Bien que sa mission concerne la gouvernance nationale, l'Igas observe que cette situation a des répercussions sur les départements. Ainsi, les observatoires départementaux de la protection de l'enfance (ODPE), présents dans seulement les trois quarts des départements, "ont des modalités de fonctionnement et des champs d'intervention cependant différenciés. Ils ne constituent pas de véritables instances de coordination des interventions des différents acteurs". De même, "les commissions d'évaluation de la situation et du statut des enfants confiés (Cessec), qui formulent des avis sur la situation des enfants, sont peu implantées dans les départements", tandis que "le projet pour l'enfant (PPE), document socle et actualisé en fonction de l'évolution des besoins de l'enfant, n'est pas systématiquement mis en œuvre dans 74% des départements". Enfin, en matière d'adoption, certains départements ne disposent plus d'expertise dédiée en l'absence d'un service adoption, ni de correspondant de l'AFA.

Et bien sûr, comme d'autres rapports auparavant, l'Igas pointe "l'existence de disparités territoriales sur les pratiques, une connaissance insuffisante de la réalité de la protection de l'enfance, des coordinations locales inachevées et une mobilisation variable des fonctions relevant de l'Etat notamment par insuffisance de moyens dans les directions départementales de la cohésion sociale (DDCS)".

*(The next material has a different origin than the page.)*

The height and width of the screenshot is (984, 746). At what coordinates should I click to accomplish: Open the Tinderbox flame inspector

De nouvelles missions pour un nouvel organisme

Parmi les nouvelles missions qui pourraient être confiées à ce futur organisme national, l'Igas préconise notamment de créer un centre de ressources et services à destination des acteurs territoriaux et nationaux qui apporte un appui en pilotant l'élaboration de référentiels et de recommandations, mais aussi d'animer et de venir en appui des dispositifs de contrôle qui sont de la responsabilité? des départements – y compris en matière d'adoption – , afin d'en améliorer les procédures. Le rapport suggère également que ce nouvel organisme pourrait être chargé de "déployer la contractualisation avec les conseils départementaux et de gérer les enveloppes financières sur la base des orientations fixées par le gouvernement", un rôle assuré jusqu'à présent par les préfets.

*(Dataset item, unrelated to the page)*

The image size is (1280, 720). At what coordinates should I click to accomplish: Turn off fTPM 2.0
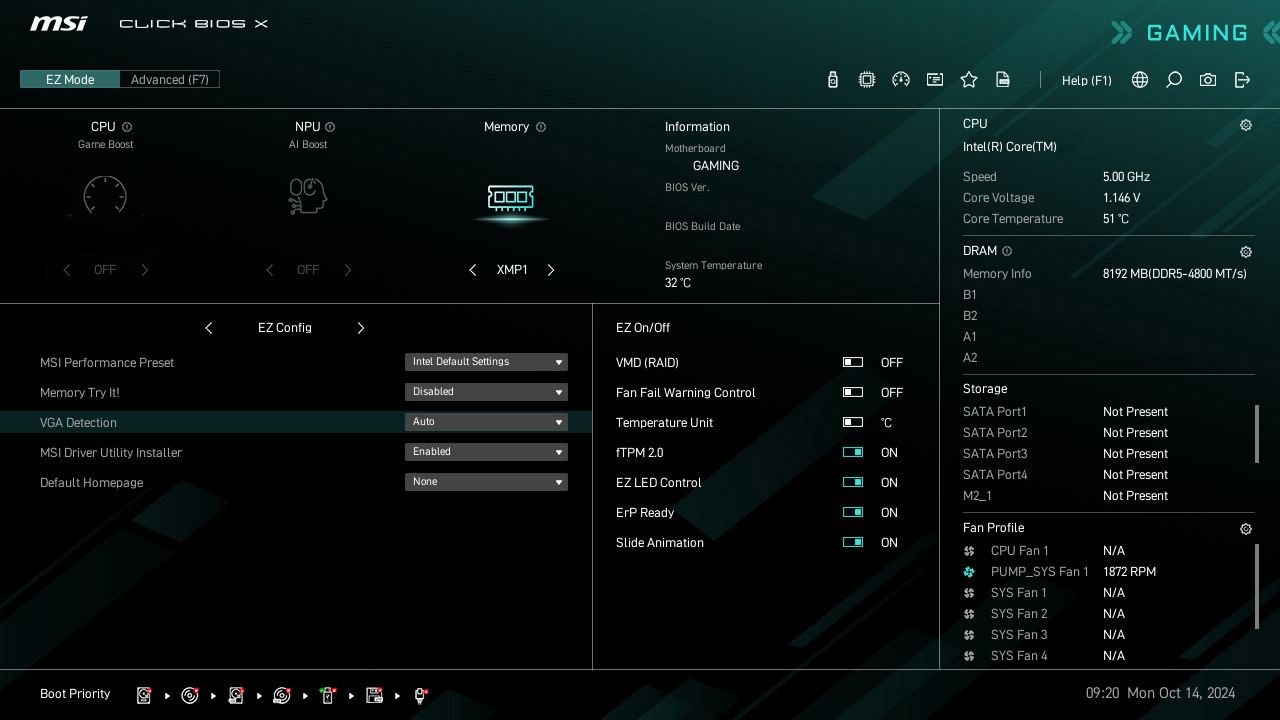click(852, 452)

Pour mettre en œuvre ces orientations, l'Igas préconise la création de plusieurs instances. Au niveau national, un comité interministériel de la protection de l'enfance chargé de veiller au déploiement de la stratégie nationale ainsi qu'à la mobilisation des politiques de droit commun y concourant, ainsi qu'un comité technique des administrations centrales, "renforçant la cohérence des positions des différents services de l'Etat".

Un triumvirat Etat-département-justice pour assurer le pilotage local ?

Au niveau départemental, le rapport suggère un pilotage local partenarial "impliquant, outre l'intervention des conseils départementaux, la mobilisation des services de l'Etat et de ses opérateurs ainsi que des autres collectivités locales". Ce pilotage prendrait la forme d'un comité départemental de la protection de l'enfance, qui se substituerait à l'actuel ODPE et serait co-présidé par le président du conseil départemental, le préfet et le président du tribunal judiciaire. L'Association des départements de France ne devrait pas tarder à faire connaître sa position sur ce triumvirat et l'adhésion de la justice n'est pas certaine, dans la mesure où sa tendance est plutôt de se tenir à l'écart de ce type d'instance, pour ne pas risquer de se trouver ensuite en porte-à-faux.

Sur le plan juridique et financier en revanche, le rapport plaide pour le statu quo, avec le maintien du statut de GIP pour ce nouvel organisme et un financement partagé entre l'Etat et les départements. Outre la nécessité d'en passer par la loi pour créer cet organisme, l'Igas juge également "incontournable" une période de préfiguration d'au moins six mois.